Proposals should be detailed, comprehensive, and descriptive that outline the theme, scope, and aim of session. Details on each can be found on the ASALH website.
Papers: There will be limited slots for paper sessions at the ASALH annual meeting. Papers will ONLY be accepted by non-academics, undergraduate, and graduate students on the 2023 Annual Black History Theme: Black Resistance. For those who do not fit into these categories the Academic Program Committee encourages you to use the Google spreadsheet, which is an informal tool to connect individuals who are seeking ideas and/or collaboration. The spreadsheet is not monitored by ASALH or the Academic Program Committee and is not part of the official submission process.
Panels, Workshops, Roundtables, Media, and Woodson Pop-Ups: Proposals that incorporate the annual theme are preferred, but submissions can be on a variety of temporal, geographical, thematic, and topical areas in Black history, life and culture. Proposals will be accepted by all affiliations and academic status. For individuals who are interested in collaborating on a panel, workshop, roundtable please use the Google spreadsheet, which is an informal tool to connect individuals who are seeking ideas and/or collaboration. The spreadsheet is not monitored by ASALH or the Academic Program Committee and is not part of the official submission process.
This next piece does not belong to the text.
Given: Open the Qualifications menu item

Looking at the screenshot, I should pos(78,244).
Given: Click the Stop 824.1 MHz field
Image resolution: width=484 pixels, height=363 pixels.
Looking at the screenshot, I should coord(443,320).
All proposals should be submitted via the All Academic system. You will need to provide an abstract (300 words or less), a title of your presentation, your name, email, and affiliation. If you are submitting a panel, workshop, roundtable, or media session you will need the information for all the presenters.
The submission deadlines for proposals are as follows: Early Bird Submissions will be accepted via All Academic until March 18, 2023 at 11:59 p.m. (EST). Conditional acceptance responses to Early Bird submissions will be sent out by April 21, 2023 at 11:59 p.m. (EST). After this date, the committee will accept all submissions until the deadline of April 30, 2023 at 11:59 p.m. (EST). Regular conditional acceptances submissions will be responded to by June 9, 2023 at 11:59 p.m. (EST). You will not be considered official until all session participants have joined the Association and registered for the conference.